Stored items:
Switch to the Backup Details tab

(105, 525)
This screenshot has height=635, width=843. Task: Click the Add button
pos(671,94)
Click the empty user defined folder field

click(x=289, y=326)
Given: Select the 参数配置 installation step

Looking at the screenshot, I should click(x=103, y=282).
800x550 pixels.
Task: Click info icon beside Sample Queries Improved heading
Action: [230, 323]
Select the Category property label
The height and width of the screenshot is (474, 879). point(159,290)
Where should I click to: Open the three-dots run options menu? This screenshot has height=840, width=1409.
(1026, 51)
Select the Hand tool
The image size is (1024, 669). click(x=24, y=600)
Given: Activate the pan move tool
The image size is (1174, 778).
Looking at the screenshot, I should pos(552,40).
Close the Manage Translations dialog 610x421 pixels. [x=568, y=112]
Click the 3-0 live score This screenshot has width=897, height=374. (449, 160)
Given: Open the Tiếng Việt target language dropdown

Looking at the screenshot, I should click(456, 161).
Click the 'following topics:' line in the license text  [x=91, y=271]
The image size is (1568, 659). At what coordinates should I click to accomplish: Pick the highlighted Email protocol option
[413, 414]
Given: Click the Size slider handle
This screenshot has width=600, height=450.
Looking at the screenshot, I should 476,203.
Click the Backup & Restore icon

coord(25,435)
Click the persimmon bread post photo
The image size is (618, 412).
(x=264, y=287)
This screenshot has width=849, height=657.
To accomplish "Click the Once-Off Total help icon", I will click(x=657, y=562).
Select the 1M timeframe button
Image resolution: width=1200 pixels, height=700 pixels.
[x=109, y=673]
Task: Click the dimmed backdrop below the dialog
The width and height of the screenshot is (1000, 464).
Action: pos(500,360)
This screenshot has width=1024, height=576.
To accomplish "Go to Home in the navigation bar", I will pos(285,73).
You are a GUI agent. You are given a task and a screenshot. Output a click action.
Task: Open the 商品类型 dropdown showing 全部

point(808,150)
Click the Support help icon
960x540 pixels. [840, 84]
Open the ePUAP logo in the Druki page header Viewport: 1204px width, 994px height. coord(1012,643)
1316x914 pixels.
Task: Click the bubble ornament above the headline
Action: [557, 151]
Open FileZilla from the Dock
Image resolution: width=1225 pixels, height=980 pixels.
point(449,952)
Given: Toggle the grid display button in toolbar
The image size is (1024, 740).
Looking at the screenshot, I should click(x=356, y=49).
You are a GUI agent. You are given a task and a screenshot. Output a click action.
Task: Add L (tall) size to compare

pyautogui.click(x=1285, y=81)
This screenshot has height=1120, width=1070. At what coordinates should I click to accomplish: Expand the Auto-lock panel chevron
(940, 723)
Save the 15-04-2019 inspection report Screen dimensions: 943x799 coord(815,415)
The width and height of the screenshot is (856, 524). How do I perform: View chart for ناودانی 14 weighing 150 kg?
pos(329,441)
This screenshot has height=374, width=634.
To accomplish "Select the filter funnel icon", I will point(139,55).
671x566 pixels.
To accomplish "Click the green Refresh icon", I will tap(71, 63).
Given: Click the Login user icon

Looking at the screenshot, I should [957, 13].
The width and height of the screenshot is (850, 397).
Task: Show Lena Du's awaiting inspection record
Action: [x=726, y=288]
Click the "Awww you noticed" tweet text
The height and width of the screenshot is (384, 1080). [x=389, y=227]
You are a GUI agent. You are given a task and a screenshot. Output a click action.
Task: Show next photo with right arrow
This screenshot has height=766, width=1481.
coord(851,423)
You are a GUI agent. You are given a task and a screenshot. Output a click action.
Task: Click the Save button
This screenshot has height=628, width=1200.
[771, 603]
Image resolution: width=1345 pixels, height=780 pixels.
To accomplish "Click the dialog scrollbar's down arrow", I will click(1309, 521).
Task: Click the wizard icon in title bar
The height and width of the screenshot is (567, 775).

#### [Work instruction]
All entries given above are to be printed again exactly.

#### [Response]
Switch to the Backup Details tab

(105, 525)
This screenshot has height=635, width=843. Task: Click the Add button
pos(671,94)
Click the empty user defined folder field

click(x=289, y=326)
Given: Select the 参数配置 installation step

Looking at the screenshot, I should click(x=103, y=282).
800x550 pixels.
Task: Click info icon beside Sample Queries Improved heading
Action: [230, 323]
Select the Category property label
The height and width of the screenshot is (474, 879). point(159,290)
Where should I click to: Open the three-dots run options menu? This screenshot has height=840, width=1409.
(1026, 51)
Select the Hand tool
The image size is (1024, 669). click(x=24, y=600)
Given: Activate the pan move tool
The image size is (1174, 778).
Looking at the screenshot, I should pos(552,40).
Close the Manage Translations dialog 610x421 pixels. [x=568, y=112]
Click the 3-0 live score This screenshot has width=897, height=374. (449, 160)
Given: Open the Tiếng Việt target language dropdown

Looking at the screenshot, I should click(456, 161).
Click the 'following topics:' line in the license text  [x=91, y=271]
The image size is (1568, 659). At what coordinates should I click to accomplish: Pick the highlighted Email protocol option
[413, 414]
Given: Click the Size slider handle
This screenshot has width=600, height=450.
Looking at the screenshot, I should 476,203.
Click the Backup & Restore icon

coord(25,435)
Click the persimmon bread post photo
The image size is (618, 412).
(x=264, y=287)
This screenshot has width=849, height=657.
To accomplish "Click the Once-Off Total help icon", I will click(x=657, y=562).
Select the 1M timeframe button
Image resolution: width=1200 pixels, height=700 pixels.
[x=109, y=673]
Task: Click the dimmed backdrop below the dialog
The width and height of the screenshot is (1000, 464).
Action: pos(500,360)
This screenshot has width=1024, height=576.
To accomplish "Go to Home in the navigation bar", I will pos(285,73).
You are a GUI agent. You are given a task and a screenshot. Output a click action.
Task: Open the 商品类型 dropdown showing 全部

point(808,150)
Click the Support help icon
960x540 pixels. [840, 84]
Open the ePUAP logo in the Druki page header Viewport: 1204px width, 994px height. coord(1012,643)
1316x914 pixels.
Task: Click the bubble ornament above the headline
Action: [557, 151]
Open FileZilla from the Dock
Image resolution: width=1225 pixels, height=980 pixels.
point(449,952)
Given: Toggle the grid display button in toolbar
The image size is (1024, 740).
Looking at the screenshot, I should click(x=356, y=49).
You are a GUI agent. You are given a task and a screenshot. Output a click action.
Task: Add L (tall) size to compare

pyautogui.click(x=1285, y=81)
This screenshot has height=1120, width=1070. At what coordinates should I click to accomplish: Expand the Auto-lock panel chevron
(940, 723)
Save the 15-04-2019 inspection report Screen dimensions: 943x799 coord(815,415)
The width and height of the screenshot is (856, 524). How do I perform: View chart for ناودانی 14 weighing 150 kg?
pos(329,441)
This screenshot has height=374, width=634.
To accomplish "Select the filter funnel icon", I will point(139,55).
671x566 pixels.
To accomplish "Click the green Refresh icon", I will tap(71, 63).
Given: Click the Login user icon

Looking at the screenshot, I should [957, 13].
The width and height of the screenshot is (850, 397).
Task: Show Lena Du's awaiting inspection record
Action: [x=726, y=288]
Click the "Awww you noticed" tweet text
The height and width of the screenshot is (384, 1080). [x=389, y=227]
You are a GUI agent. You are given a task and a screenshot. Output a click action.
Task: Show next photo with right arrow
This screenshot has height=766, width=1481.
coord(851,423)
You are a GUI agent. You are given a task and a screenshot. Output a click action.
Task: Click the Save button
This screenshot has height=628, width=1200.
[771, 603]
Image resolution: width=1345 pixels, height=780 pixels.
To accomplish "Click the dialog scrollbar's down arrow", I will click(1309, 521).
Task: Click the wizard icon in title bar
The height and width of the screenshot is (567, 775).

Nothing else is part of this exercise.